- Born: 10 October 1950 Nut Grove, Antigua and Barbuda
- Died: 11 February 2024 (aged 73) Gunthorpes
- Occupation: Police officer
- Employer: Royal Police Force of Antigua and Barbuda
- Known for: first female police commissioner in the Caribbean
- Successor: Gary Nelson

= Delano Christopher =

First female Caribbean police commissioner (1950–2024)

Delano Christopher QPM (10 October 1950 – 11 February 2024) was the first female police commissioner in the Caribbean. She served for 39 years during which she was appointed to lead the Royal Police Force of Antigua and Barbuda in 2005.

==Life==
Christopher was born in 1950 in Nut Grove in Saint John, Antigua and Barbuda. She went to Greenbay Primary School and attended the Moravian Church.

She was appointed to lead the Royal Police Force of Antigua and Barbuda in 2005. She was the first woman commissioner in the Caribbean. In the following year as part of the 2006 Birthday Honours, Christopher received the Queen's Police Medal in recognition of her service to the Royal Police Force of Antigua and Barbuda.

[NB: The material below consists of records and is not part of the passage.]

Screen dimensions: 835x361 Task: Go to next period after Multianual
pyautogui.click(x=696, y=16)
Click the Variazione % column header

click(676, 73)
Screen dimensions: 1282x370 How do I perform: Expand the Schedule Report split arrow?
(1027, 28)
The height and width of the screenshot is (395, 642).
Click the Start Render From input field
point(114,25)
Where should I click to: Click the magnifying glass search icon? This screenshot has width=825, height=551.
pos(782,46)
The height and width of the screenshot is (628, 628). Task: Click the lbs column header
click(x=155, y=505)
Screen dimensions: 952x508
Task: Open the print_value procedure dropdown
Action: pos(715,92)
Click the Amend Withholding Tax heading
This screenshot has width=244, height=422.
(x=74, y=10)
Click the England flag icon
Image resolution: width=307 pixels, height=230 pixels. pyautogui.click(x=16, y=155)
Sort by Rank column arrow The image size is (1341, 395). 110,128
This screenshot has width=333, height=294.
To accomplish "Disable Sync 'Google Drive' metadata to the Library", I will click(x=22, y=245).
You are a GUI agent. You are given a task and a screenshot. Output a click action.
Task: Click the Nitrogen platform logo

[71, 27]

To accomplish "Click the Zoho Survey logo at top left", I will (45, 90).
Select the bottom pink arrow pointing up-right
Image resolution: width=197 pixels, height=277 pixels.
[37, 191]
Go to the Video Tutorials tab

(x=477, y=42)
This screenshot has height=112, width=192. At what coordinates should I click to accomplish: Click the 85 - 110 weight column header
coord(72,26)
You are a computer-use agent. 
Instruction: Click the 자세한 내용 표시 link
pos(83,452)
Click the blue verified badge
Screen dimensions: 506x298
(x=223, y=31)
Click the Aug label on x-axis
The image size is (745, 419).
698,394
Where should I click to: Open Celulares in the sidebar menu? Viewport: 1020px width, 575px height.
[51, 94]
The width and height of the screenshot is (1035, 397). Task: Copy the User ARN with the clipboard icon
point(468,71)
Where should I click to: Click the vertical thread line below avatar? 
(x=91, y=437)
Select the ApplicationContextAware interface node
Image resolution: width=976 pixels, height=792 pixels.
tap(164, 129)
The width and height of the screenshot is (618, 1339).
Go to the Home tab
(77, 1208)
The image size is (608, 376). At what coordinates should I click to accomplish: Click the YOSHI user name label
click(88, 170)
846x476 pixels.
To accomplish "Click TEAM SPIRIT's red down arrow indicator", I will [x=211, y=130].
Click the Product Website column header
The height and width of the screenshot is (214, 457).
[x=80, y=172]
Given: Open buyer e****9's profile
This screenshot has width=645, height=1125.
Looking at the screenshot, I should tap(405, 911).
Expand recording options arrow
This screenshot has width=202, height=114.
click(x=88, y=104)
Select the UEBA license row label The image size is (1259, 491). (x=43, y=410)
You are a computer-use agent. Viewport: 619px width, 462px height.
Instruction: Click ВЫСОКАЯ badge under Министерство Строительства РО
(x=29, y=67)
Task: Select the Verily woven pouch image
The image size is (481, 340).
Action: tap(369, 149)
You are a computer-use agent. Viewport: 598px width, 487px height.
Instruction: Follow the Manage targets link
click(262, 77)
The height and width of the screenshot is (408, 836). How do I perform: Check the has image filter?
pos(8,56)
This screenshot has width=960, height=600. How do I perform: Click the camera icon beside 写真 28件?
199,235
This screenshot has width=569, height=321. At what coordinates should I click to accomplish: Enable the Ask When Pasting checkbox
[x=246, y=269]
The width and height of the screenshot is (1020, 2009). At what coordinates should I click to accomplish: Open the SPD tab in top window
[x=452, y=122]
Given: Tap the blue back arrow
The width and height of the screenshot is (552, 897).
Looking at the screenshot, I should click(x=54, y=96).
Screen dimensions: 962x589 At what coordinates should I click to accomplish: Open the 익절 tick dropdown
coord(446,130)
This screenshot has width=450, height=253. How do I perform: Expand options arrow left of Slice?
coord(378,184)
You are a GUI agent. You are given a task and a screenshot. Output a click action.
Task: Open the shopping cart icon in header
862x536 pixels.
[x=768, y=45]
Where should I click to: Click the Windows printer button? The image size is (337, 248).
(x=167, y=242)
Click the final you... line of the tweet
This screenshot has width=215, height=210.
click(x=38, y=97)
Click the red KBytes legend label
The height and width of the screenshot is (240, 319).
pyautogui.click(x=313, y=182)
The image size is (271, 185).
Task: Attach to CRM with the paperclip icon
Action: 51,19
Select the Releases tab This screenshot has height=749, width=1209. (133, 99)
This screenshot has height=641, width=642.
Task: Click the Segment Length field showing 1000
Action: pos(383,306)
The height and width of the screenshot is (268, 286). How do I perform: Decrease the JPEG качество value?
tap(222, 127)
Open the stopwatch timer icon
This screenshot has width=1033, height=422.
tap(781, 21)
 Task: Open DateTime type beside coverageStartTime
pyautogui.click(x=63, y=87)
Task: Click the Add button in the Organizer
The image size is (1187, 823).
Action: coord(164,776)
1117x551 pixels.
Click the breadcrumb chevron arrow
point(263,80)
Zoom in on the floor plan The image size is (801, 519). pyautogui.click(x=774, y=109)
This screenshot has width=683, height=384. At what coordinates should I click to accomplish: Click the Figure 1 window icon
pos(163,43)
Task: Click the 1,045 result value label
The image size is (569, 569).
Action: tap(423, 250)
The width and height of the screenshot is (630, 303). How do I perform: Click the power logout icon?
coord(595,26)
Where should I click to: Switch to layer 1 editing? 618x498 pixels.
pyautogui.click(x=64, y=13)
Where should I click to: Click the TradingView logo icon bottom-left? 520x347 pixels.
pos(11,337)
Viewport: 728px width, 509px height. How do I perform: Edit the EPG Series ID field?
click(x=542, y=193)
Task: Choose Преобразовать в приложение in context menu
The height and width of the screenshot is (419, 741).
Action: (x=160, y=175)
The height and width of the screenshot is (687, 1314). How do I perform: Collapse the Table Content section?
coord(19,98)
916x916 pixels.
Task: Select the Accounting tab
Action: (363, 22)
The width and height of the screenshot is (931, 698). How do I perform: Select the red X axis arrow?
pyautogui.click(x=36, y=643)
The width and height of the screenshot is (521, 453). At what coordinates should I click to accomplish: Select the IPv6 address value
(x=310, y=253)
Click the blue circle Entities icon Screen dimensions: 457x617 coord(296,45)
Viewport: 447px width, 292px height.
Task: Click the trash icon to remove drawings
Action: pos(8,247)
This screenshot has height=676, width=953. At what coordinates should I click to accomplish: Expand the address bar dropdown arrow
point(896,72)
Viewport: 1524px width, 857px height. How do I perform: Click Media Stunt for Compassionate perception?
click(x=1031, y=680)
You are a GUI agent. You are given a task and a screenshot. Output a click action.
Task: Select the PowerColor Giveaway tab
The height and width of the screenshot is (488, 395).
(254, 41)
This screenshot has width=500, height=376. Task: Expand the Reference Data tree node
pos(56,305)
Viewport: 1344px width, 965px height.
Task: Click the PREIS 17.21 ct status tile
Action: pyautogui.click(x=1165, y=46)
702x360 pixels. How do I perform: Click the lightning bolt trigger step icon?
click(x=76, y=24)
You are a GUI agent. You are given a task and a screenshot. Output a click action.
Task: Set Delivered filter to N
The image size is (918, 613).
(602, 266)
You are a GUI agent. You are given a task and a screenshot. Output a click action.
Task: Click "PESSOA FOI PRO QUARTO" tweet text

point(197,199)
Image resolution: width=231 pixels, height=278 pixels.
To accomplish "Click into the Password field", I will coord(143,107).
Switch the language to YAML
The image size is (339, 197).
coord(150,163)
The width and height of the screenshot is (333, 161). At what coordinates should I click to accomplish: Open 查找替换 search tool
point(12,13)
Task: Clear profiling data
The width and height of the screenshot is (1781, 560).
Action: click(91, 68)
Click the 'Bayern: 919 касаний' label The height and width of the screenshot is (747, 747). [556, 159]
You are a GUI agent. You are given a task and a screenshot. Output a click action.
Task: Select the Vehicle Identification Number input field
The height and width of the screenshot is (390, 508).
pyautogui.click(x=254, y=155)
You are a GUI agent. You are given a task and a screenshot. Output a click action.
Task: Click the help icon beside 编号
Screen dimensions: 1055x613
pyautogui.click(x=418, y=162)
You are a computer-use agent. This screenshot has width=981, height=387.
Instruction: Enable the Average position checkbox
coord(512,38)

In 2008 she was sent on vacation leave and almost immediately a new commissioner Gary Nelson was appointed. Nelson was a Canadian and he was given the new job as a result of an inspection by another Canadian police officer, Alphonse Breau, in 2007. She retired having served the police for 39 years. Christopher's replacement's term ended in a court case. The police force belatedly tried to negotiate a contract with Nelson in 2008. When he refused the terms of that contract, he was dismissed and the matter ended in court.

Christopher died at her home in Gunthorpes in 2024. Her funeral in her Moravian church was attended by the police. The leader of the opposition United Progressive Party sent a tribute noting her as a role model for other women to also break glass ceilings. A petition was raised to rename the street where the Police Headquarters is, American Road, after Delano Christopher.